**SHORT TASK 1**
From the records below, copy out exactly the lines from the one with "Task: Toggle Shadow Keys fuzzing" up to and including the last line of the records, and leave the pictures out.

**TEXT SECTION**
↓↓↓

What got Jesus in trouble in Nazareth? Not meeting the peoples’ expectations? Hardly. What got Jesus in trouble? Telling the truth – which is always a risky business, especially when you’re telling the truth about where a sinner stands before a holy God. What kind of Jesus are people looking for today? What kind of Jesus are you looking for? People hear about this guy named Jesus in the Bible and think he’s somebody they could get on board with. Jesus always looked out for the poor and downtrodden. He went and spent time with the outcasts of society. He said so many helpful things about love. But when he starts talking about being the very One who will bring forgiveness for sins, resurrection and life in the place of death, and heaven through him as the one and only way, then people aren’t so sure. Sounds kind of exclusive, Jesus! But expecting a different kind of Jesus isn’t just a problem with the world out there. It’s a very real temptation for the world in here, too. I’m ready to say all the right things – I’m a sinner in need of saving, alright! But when Jesus says something that hits a little too close to home or calls my favorite sin a sin - then the reaction is predictable. Jesus would never say something like that – something that hits a little too close to home; something that I just don’t like; something I don’t agree with. Jesus wouldn’t do that…why not? Because he’s a Jesus of your own making.
It’s really easy to make Jesus into what we want him to be – a Jesus who will match and meet our expectations. What’s most striking is how the Jesus I create tends to look an awful lot like me. He says what I’d say, he does what I’d do. He makes sense to me on my terms, because he was born not in the manger of Bethlehem, but in my own head. The Jesus of my own making is for whatever I’m for and against whatever I’m against. The Jesus of my own making would never confront me, but only commend me. The Jesus of my own making wouldn’t dare call me to repentance to turn from sin, but would somehow understand my desire to revel in it instead. At the end of the day, our sinful natures don’t want a Jesus who will tell us God’s truth; we just want a Jesus who will go along with what we already think. We paint ourselves to be better than we are. But painted sinners get a painted Savior. When we deny our deep and lasting need for a Savior, we’ve made Jesus out to be something he’s not. Our expectations mislead us. We overestimate ourselves and underestimate our Savior.

↑↑↑

**SHORT TASK 2**
Extend the sermon passage above about making Jesus into what we expect him to be, picking up after its final sentence.

**SUPPLIED RECORDS**
↓↓↓

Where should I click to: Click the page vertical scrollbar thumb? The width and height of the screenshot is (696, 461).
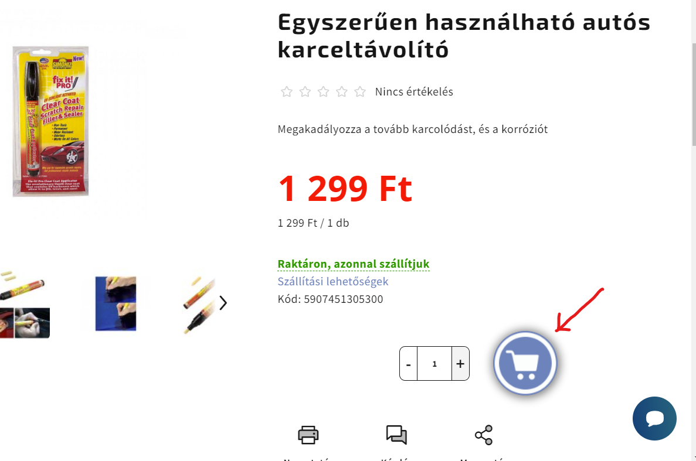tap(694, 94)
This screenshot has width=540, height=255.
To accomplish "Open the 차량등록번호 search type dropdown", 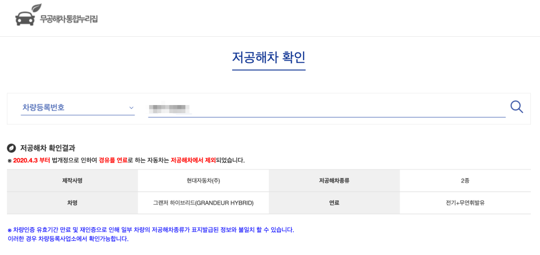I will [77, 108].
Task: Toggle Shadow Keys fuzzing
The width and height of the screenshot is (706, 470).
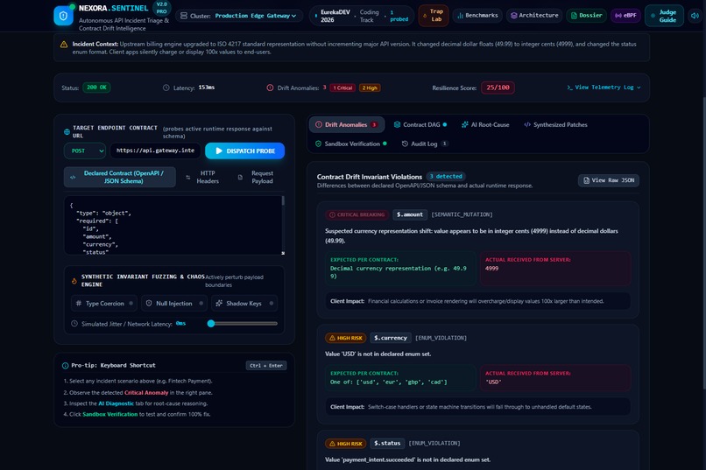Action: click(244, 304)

↑↑↑

**RESPONSE 1**
Task: Toggle Shadow Keys fuzzing
The width and height of the screenshot is (706, 470).
Action: click(244, 304)

**RESPONSE 2**
This is exactly why Jesus came into the world in the first place – to preach good news to the poor in spirit – to those who by nature will always and only seek after the wrong gods. We had no hope of finding the true God, so he revealed himself to us. He came to earth to save those who have nothing to offer, nothing to their credit, and nothing but sin. Is that you? I pray it is, because that’s me, too. Listen again to Jesus’ job description and along with me, find yourself as the blessed recipient of his saving work. “The Spirit of the Lord is on me, because he has anointed me to preach good news to the poor. He has sent me to proclaim freedom for the prisoners and recovery of sight for the blind, to release the oppressed, to proclaim the year of the Lord’s favor.” Did you find yourself in Jesus’ words? Jesus is the Savior who proclaims good news of free forgiveness to the spiritually bankrupt: you and me. Jesus is the Savior who barges into the devil’s dungeon and throws off the chains of sin and death which held you. With his own death and resurrection he proclaims, You’re free now. Jesus is the Savior who, by his blood shed on the cross, gives freedom from the guilt of every sin. He comes to release you from the oppression of a guilty conscience. To the soul who is crushed by the burden of all you’ve done and all you know you haven’t been, he proclaims, I forgive you. To the soul who thinks about the future and feels panicky, powerless, and paralyzed, Jesus proclaims, I am with you always. So, do you see? Jesus didn’t come to be all that I wanted him to be. Jesus came to be everything I needed him to be.
And just like he said to those people in Nazareth, Jesus says to you and me. “Today this scripture is fulfilled in your hearing.” Today God is fulfilling every one of his promises to you in Christ. He fulfills his promises in ways that the world would never expect. Through nouns, verbs, and syllables spoken by this clay pot, his Spirit breathes eternal life into your dying frame. “As a called servant of Christ and by his authority, I forgive you all your sins.” With just enough water to fit in that font, he drenches you in his grace in baptism. Unexpected? You bet. Incredibly gracious? Absolutely. With a taste of bread and a drink of wine, your Savior gives you his very body and blood so you can taste and see your forgiveness, to know every debt has been forgotten, and an eternity at the heavenly banquet is yours. Every day, Jesus is fulfilling his promise to preach good news to the poor, proclaim freedom for the prisoners, and the year of the Lord’s favor for you! With his teaching at Nazareth, Jesus shattered expectations of the people there. And thank God that he does the same for us, because we needed it. Jesus is the Savior who exceeds our every expectation by fulfilling every promise he makes. In Jesus and his word of promise, we find more than we could ever expect and all we’ll ever need.
And the peace of God, which transcends all understanding, will guard your hearts and your minds in Christ Jesus.